"Sommersonnenwende" "Sommersonnenwende": Hallesche Firma an Koproduktion beteiligt

Oelzschau/MZ - „Stiiiigestannn“, brüllt der Feldwebel, die Truppe strafft sich, um den neuen Kommandeur ihres Polizeipostens, einen zackigen Oberleutnant, zu begrüßen. Der hat gleich etwas zu picken, da findet er ein Stäubchen an der Uniform eines Soldaten, dort hat einer vorschriftswidrig ein Tuch um den Hals geschlungen.
Das soll, das wird sich ändern, der Oberleutnant will ordentlich Schliff in die müde Truppe bringen. Die lebt bisher ganz kommod auf ihrem Posten im sogenannten Generalgouvernement, jenem Teil Polens, den die Deutschen während des Zweiten Weltkrieges zwar besetzt, aber nicht dem „Reich“ einverleibt hatten.
Es ist das Jahr 1943, die Zeichen, dass die Deutschen den Krieg verlieren werden, mehren sich nach der Niederlage von Stalingrad. Von Siegestaumel ist jedenfalls nichts zu spüren bei jener Einheit im Süden Polens, die unweit vom Vernichtungslager Auschwitz stationiert ist. Die Uniformierten gehören der Ordnungspolizei an und sind damit direkt der SS unterstellt - also alles andere als ein harmloser „Verein“. Aber nicht alle wollen Mörder sein, schon gar nicht der 17-jährige Guido, der fast noch ein Kind ist.
Film von Mitteldeutscher Medienförderung unterstützt
Vor diesem Hintergrund spielt der von der Mitteldeutschen Medienförderung unterstützte Film, der unter dem Arbeitstitel „Sommersonnenwende“ zurzeit von der polnischen Firma Prasa i Film und mehreren deutschen Partnern produziert wird, darunter die in Halle ansässige Sunday Filmproduktions GmbH. Regie führt Michael Rogalski, der auch das Drehbuch geschrieben hat.
Drei junge Leute stehen im Zentrum der Geschichte, ein Deutscher, zwei Polen, 16 und 17 Jahre alt. Der Deutsche, gespielt von Jungstar Jonas Nay (siehe auch den Infokasten neben dem Foto) fühlt sich fremd in der Welt der dröhnenden Stiefel und Männergespräche, der Schatten des Krieges macht ihm Angst. Lieber verkriecht er sich auf einem Dachboden, hört verbotene Jazzmusik und träumt von Franka (Urszula Bogucka), der Tochter eines Bauern, der die deutschen Besatzer versorgt.

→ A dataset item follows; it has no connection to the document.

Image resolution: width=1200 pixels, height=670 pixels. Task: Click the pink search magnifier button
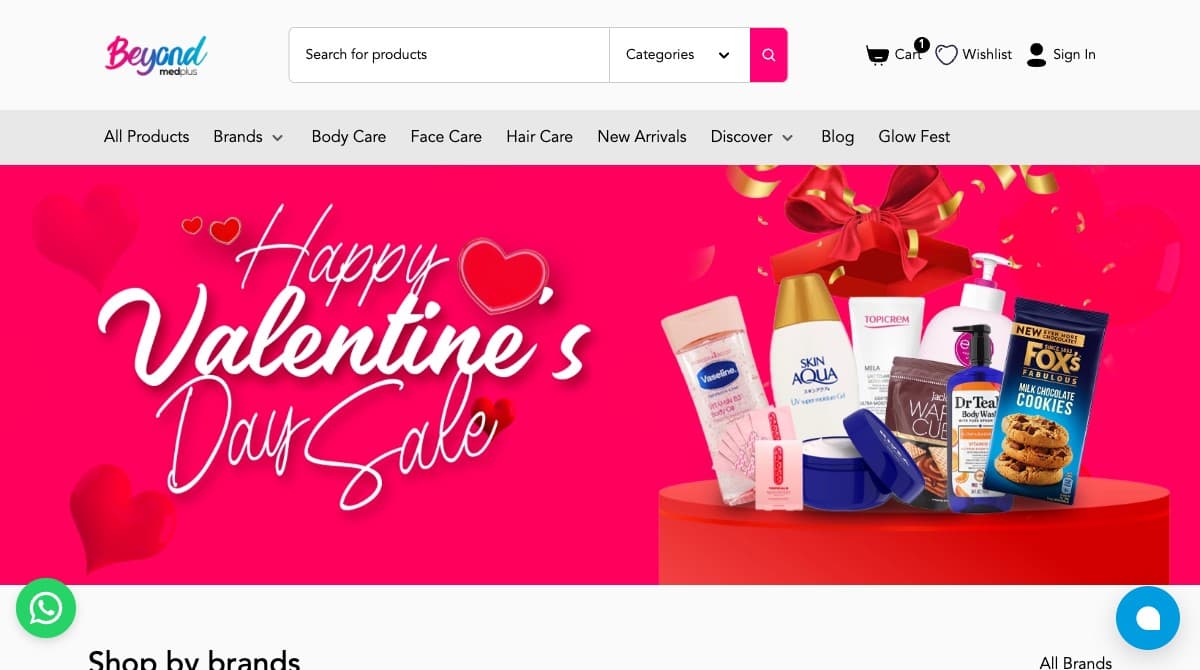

Auch Romek (Filip Piotrowicz) ist verliebt in Franka. Alle drei verstehen die grausame Logik des Krieges nicht, sie wollen leben und glücklich sein. Aber natürlich können sie sich dem Geschehen nicht entziehen, nicht einfach aussteigen aus der Welt, die durch den deutschen Überfall aus den Fugen geraten ist und auch im Kleinen, in jenem Nest, wo die Drei einander begegnen, nicht geheilt werden kann. Die Züge voller deportierter Juden, die nach Auschwitz gebracht werden, sind eine alltägliche Realität.
Romek muss zudem Verantwortung für seine Mutter übernehmen, sein Vater ist schon vor dem Krieg verschwunden. Dann schließt sich ihm auch noch das jüdische Mädchen Bunia an, dem die Flucht aus einem der Züge gelungen ist. Die Handlung spitzt sich immer mehr zu, und auch das Glück, das Guido und Franka auf dem Dachboden finden, wird entdeckt und brutal zerschlagen werden.
Eine faszinierende, traurige Geschichte von Deutschen und Polen, gedreht an Schauplätzen in beiden Ländern - und offensichtlich in großer Harmonie, wie sich im sächsischen Oelzschau, einem kleinen Dorf zwischen Riesa und Torgau, zeigt: am Set, vor und in einem maroden, aus der Zeit gefallenen Gutshaus, aber auch während der Pausen am „Speisewagen“, der auf dem Sportplatz des kleinen Dorfes steht. René Frotscher und Thomas Jeschner, die halleschen Produzenten, bestätigen die gute Stimmung, die eine zusätzliche Legitimation für das Unternehmen schafft.
Hoffen auf Einladung zu einem der großen Filmfestivals
Ein Zeichen nicht nur für diese Produktion allein, mit der sie für das kommende Jahr auf eine Einladung zu einem der großen Filmfestivals hoffen, wie Jeschner sagt. Die Erleichterung ist durchaus auch politischer Natur: Immerhin lagen die Nerven in Polen zuletzt blank, nachdem der deutsche Fernsehfilm „Unsere Mütter, unsere Väter“ ausgestrahlt worden war. Darin wird auf „dunkle Stellen“ im Geschichtsbild der Polen verwiesen. Dies aber, so Frotscher, wollten (und würden) die Polen schon lieber selber tun und sich nicht ausgerechnet von den Erben der deutschen Geschichte daran erinnern lassen, dass es in ihrem Land auch Antisemitismus gab (und wohl auch noch gibt). Man kann die Verletzung immerhin nachvollziehen.
Für Jonas Nay, einen wunderbaren, empfindsamen Schauspieler, ist es auch ein Glück, in dieser Produktion zu spielen, er hat viel gelesen über jene ferne, aber unvergessliche Zeit des großen Verbrechens, in die er nun einsteigen muss. „Je mehr man sich damit beschäftigt“, sagt der 23-Jährige, „um so unfassbarer wird es eigentlich“.